EXERCÍCIO PROPOSTO 1:
Devolva sem nenhuma alteração as linhas dos registros, começando no início e terminando na linha que contém "[x=286, y=598]", com ambas as extremidades incluídas.

TRECHO SELECIONADO:
- - -

No interior dos textos existem estruturas fixas e fortes, frases ou mesmo parágrafos no interior retornando mais tarde, ou mesmo no final, como se fossem refrões, como se fizessem parte de um vilancete, ou uma vaga... Um vaivém, um retomar do fio à meada, uma retractação do autor para que possa, de novo, escrever o que não dissera ou como o não dissera. “- acreditas no que dizes?/- não.” (126). Não se tratando de um palimpsesto, todavia, pois tudo é deixado visível e legível.

- - -

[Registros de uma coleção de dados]
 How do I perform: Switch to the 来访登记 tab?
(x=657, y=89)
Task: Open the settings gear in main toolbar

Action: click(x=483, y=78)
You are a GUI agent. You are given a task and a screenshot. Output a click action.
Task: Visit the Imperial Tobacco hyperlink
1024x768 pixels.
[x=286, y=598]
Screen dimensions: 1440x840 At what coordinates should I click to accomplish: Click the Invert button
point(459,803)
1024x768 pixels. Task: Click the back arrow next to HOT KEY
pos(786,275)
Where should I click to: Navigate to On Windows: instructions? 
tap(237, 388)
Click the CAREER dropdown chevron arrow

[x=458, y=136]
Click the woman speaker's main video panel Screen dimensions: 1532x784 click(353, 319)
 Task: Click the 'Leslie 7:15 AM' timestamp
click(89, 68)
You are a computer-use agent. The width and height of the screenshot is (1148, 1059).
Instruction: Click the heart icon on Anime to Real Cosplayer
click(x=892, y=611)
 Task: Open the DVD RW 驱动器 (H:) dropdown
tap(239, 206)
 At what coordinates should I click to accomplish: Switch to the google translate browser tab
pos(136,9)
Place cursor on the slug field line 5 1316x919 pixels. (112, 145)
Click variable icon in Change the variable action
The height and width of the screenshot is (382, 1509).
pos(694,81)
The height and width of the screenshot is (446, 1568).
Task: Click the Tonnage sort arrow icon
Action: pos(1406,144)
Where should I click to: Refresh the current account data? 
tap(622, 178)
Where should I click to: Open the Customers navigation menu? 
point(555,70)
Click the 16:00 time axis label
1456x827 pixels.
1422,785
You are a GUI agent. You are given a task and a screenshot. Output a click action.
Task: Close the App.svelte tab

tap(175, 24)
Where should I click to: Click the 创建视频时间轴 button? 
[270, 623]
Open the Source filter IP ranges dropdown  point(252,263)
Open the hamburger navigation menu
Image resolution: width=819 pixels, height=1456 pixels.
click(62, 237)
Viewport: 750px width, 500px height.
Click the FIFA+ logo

- - -

EXERCÍCIO PROPOSTO 2:
De acordo com o trecho selecionado, a que são comparadas as frases ou parágrafos que retornam mais tarde nos textos?

RESPOSTA COMPLETA 1:
 How do I perform: Switch to the 来访登记 tab?
(x=657, y=89)
Task: Open the settings gear in main toolbar

Action: click(x=483, y=78)
You are a GUI agent. You are given a task and a screenshot. Output a click action.
Task: Visit the Imperial Tobacco hyperlink
1024x768 pixels.
[x=286, y=598]

RESPOSTA COMPLETA 2:
A refrões, como se fizessem parte de um vilancete.